Credit Situation Unload or Hold - Posted by mike

Posted by Bill H on August 09, 2009 at 17:24:35:

I agree 100% with Rick.

Excellent advice!

“If that makes sense, drop the rocks.”

I would only add “Before they drop through the bottom of the boat and sink everything.”

I have NEVER found anything embarassing about cutting the losses, clearing the air, re-analyzing the situation and moving forward.

I have stated all of my real estate career, “If you have NEVER lost in real estate…YOU ain’t doing much real estate.”

Good Luck,
Bill H

Credit Situation Unload or Hold - Posted by mike

Posted by mike on August 08, 2009 at 23:47:41:

Just for the record I want to say I love this forum…A appreciate everyones
answers. Here is the situation

Back in 2006 our business got nailed with customers not paying bills and
some withholding issues, stolen equipment, and other things that resulted in
our business accruing 120k in credit card debt to take on the burden.

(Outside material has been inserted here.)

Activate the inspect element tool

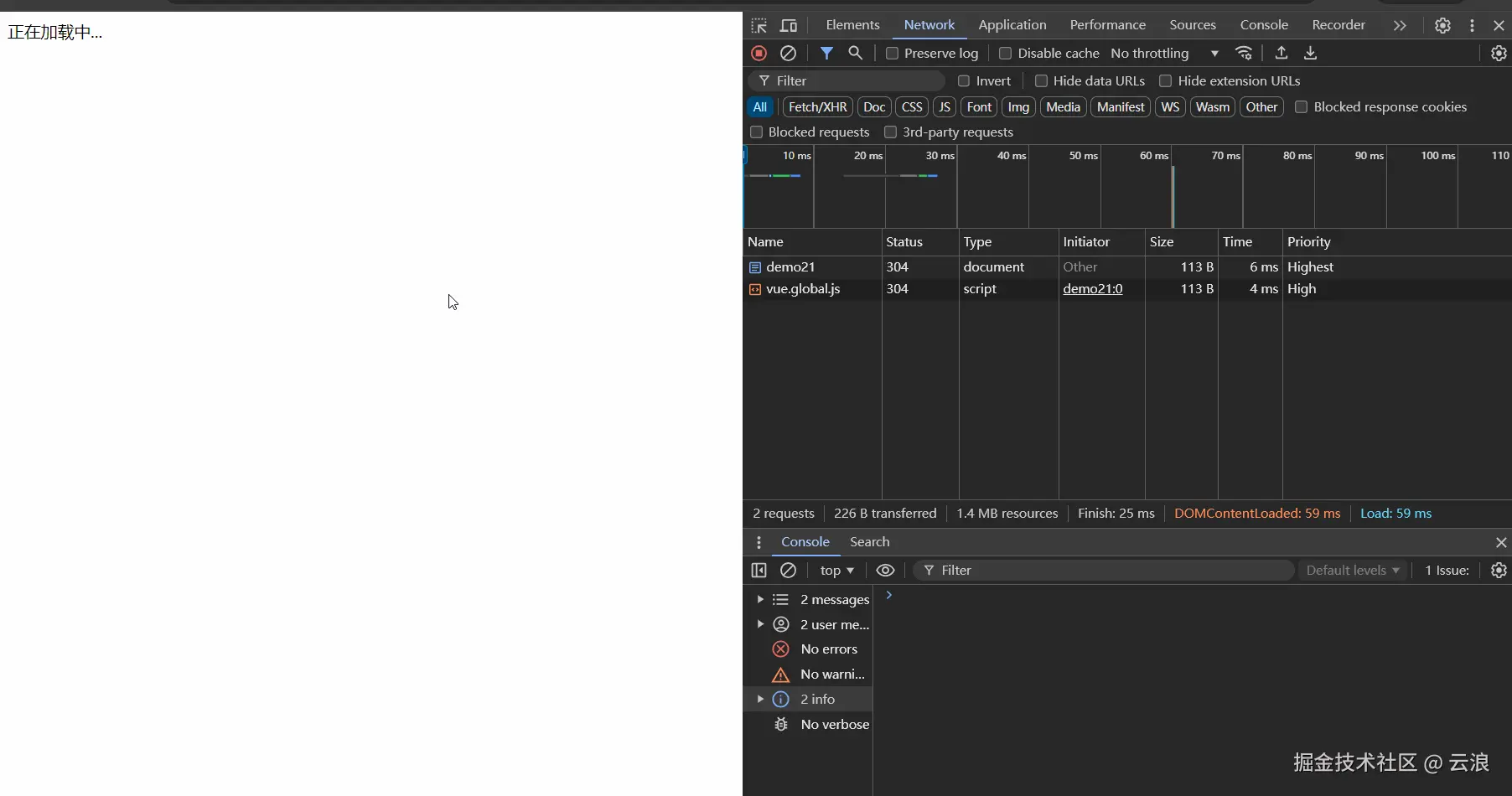tap(758, 25)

I have 650k net worth on paper… All primarily vacant land and rental
property. As we all know when it comes time to sell net worth does not
necessarily reflect what your properties will bring at a fire sale.

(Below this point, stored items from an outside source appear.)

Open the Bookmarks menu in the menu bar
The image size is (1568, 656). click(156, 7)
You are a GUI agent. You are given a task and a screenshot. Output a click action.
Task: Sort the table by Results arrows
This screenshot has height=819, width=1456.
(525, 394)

All Rental Property and Land banking regulations require 70-75 percent LTV.
My DTI ratios are so high, No banks will touch me for refinance, even if the
cash is used toward this existing debt. Credit score is still 700 plus but the
burden of the interest on 120k of credit cards is sinking me slowly.

I have two properties I have under contract to flip or to expand my rental
portfolio with average returns of 30 35k per property profit.

Here is my question:

Do I unload these properties or all properties? I prefer to keep my properties
as this was going to be my retirement plan?

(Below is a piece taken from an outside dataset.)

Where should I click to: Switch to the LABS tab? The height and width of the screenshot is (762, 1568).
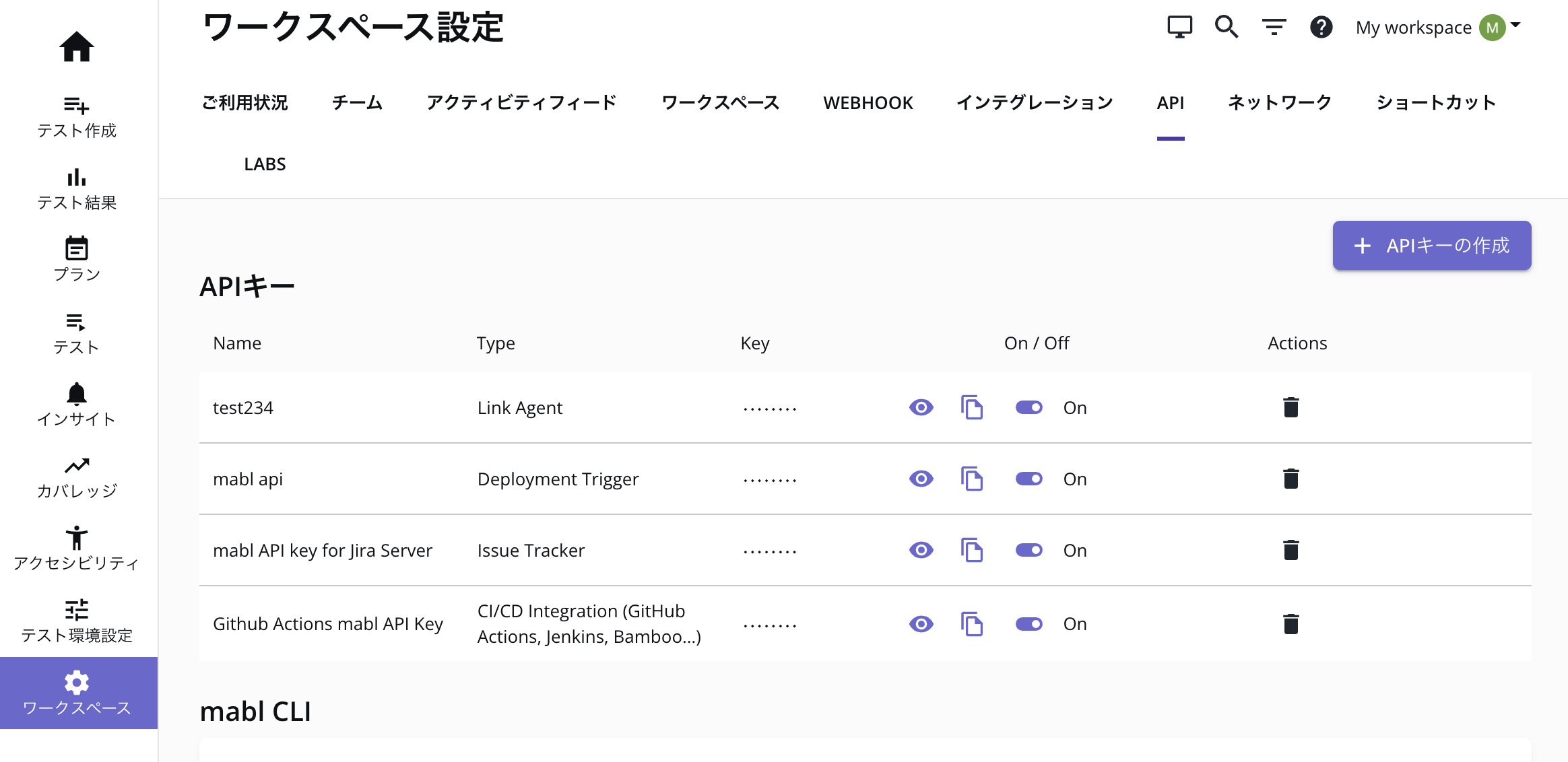[x=265, y=164]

Or should we try to keep the properties and keep buying and build up
enough cash or pull out enough out of each rehab to procure the debt.

If we do 5 rehabs per year, pull 5k out each thats 25k per year. I am out of
debt in 5 years. Plus we have increased our cash flow by 5k and the
appreciation on properties with inflation will have increased.

I just know that with the declining market business is down, and making
these payments is killing me. I am trying to think of a creative strategy to
keep building my portfolio and getting out of debt, but Im not sure if this is
correct thinking.

Just FYI I only qualify barely for Commercial Loans. Secondary Market is out
of the picture for me. I would like to lock in fixed rates because Im scared
when inflation hits it could put me under if I have to refinance all of our
original loans.

Thanks

MIke

Only you can answer that question… - Posted by Rick, the Probate Guy

Posted by Rick, the Probate Guy on August 09, 2009 at 11:41:37:

In my experience with people who seek the broadstroke advice of others on such a complex, personal matter, its that they often don’t want to make a decision themself. I hope that’s not your case at all.

I enjoy hearing John Schaub tell the story of coming home one night and, seeing the dinner table set for a formal feast by his wife, Valerie, he asked the inevitable question: “What are we having for dinner?”

“Equity!” came her reply.

OK. This may not be the best time to joke around about this with you, however there’s a lot of truth in this story.

If you have $650K of paper net worth, what good is it doing you right now? Are your investments throwing off lots of positive cash flow? Are the credit card bills creating stress and dischord in your life and your family’s life?

And the big question: What’s you peace of mind worth?

Only you can (and should) decide what’s best for you. It’s no big deal to jettison those things that are truly not performing in your best interest. You’d more than likely also carve out some creative time and energy to be more selective, shrewed and clever in acquiring replacement investment properties.

I gave away a free and clear land with mobile a couple of weeks ago because the time and energy required for me to make it productive was greater than what I’m make on my regular, much-more-profitable, deals and the opportunity cost of the distraction was too high. So, I divested of a free and clear asset that provided virtually no benefit to me.

Of course, I retained a lienhold interest should someone else be able to extract profits later. Or, if it ever goes to tax sale, it’ll be years down the road and I’ll merely apply for the overbid surplus, if any. Suits me fine.

Anyway, don’t be afraid or embarrased to junk assets that aren’t doing you much good to hold. If that makes sense, drop the rocks.